40 Jahre Kirchenasylbewegung Flüchtlingsbeauftragte hofft, dass Kirchenasyl respektiert wird
29.08.2023 · Hamburg/Berlin.Vor 40 Jahren startete die Kirchenasylbewegung in Deutschland. Dietlind Jochims, Flüchtlingsbeauftragte der Nordkirche und Vorstandsvorsitzende der Ökumenischen Bundesarbeitsgemeinschaft Asyl in der Kirche (BAG), sagt im Gespräch mit dem Evangelischen Pressedienst (epd), das 40-jährige Bestehen sei ein Grund zum Feiern, wenn auch nicht unbeschwert. Zu Letzterem bestünde erst Anlass, wenn kein Kirchenasyl mehr notwendig wäre. Wütend mache sie, „wie verbreitet, bekannt und hingenommen Gewalt in Europa inzwischen ist, wenn es darum geht, Geflüchtete fernzuhalten“.

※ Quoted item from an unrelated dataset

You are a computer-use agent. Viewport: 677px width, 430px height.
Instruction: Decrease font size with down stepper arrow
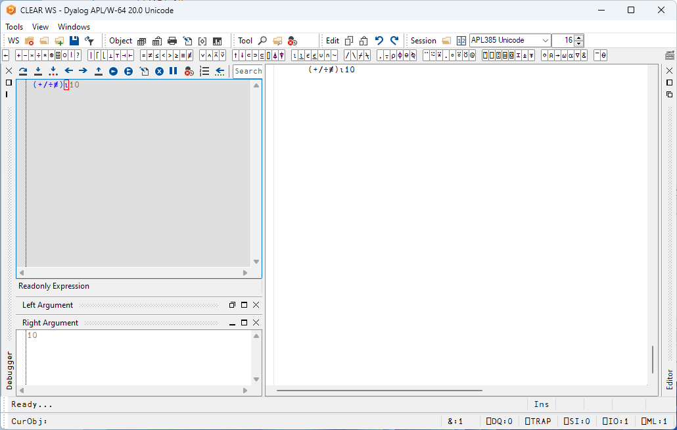tap(578, 44)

Das bundesweit erste Kirchenasyl gewährte 1983 die evangelische Heilig-Kreuz-Kirche in Berlin-Kreuzberg einer palästinensischen Familie. Das erste Kirchenasyl in der heutigen evangelischen Nordkirche gewährte 1984 die St. Stephanus-Gemeinde in Hamburg-Eimsbüttel einer philippinischen Familie.
Aktuell wisse Jochims von bundesweit 431 aktiven Kirchenasylen mit mindestens 655 Personen, darunter etwa 136 Kinder (Stand: 10. August). 405 der Kirchenasyle seien sogenannte Dublin-Fälle - den Betroffenen droht die Rückführung in jenes europäische Land, in dem sie zuerst einen Asylantrag gestellt haben. In der Nordkirche würden derzeit 38 Kirchenasyle gewährt mit 65 Personen, darunter 16 Kinder (Stand: 22. August).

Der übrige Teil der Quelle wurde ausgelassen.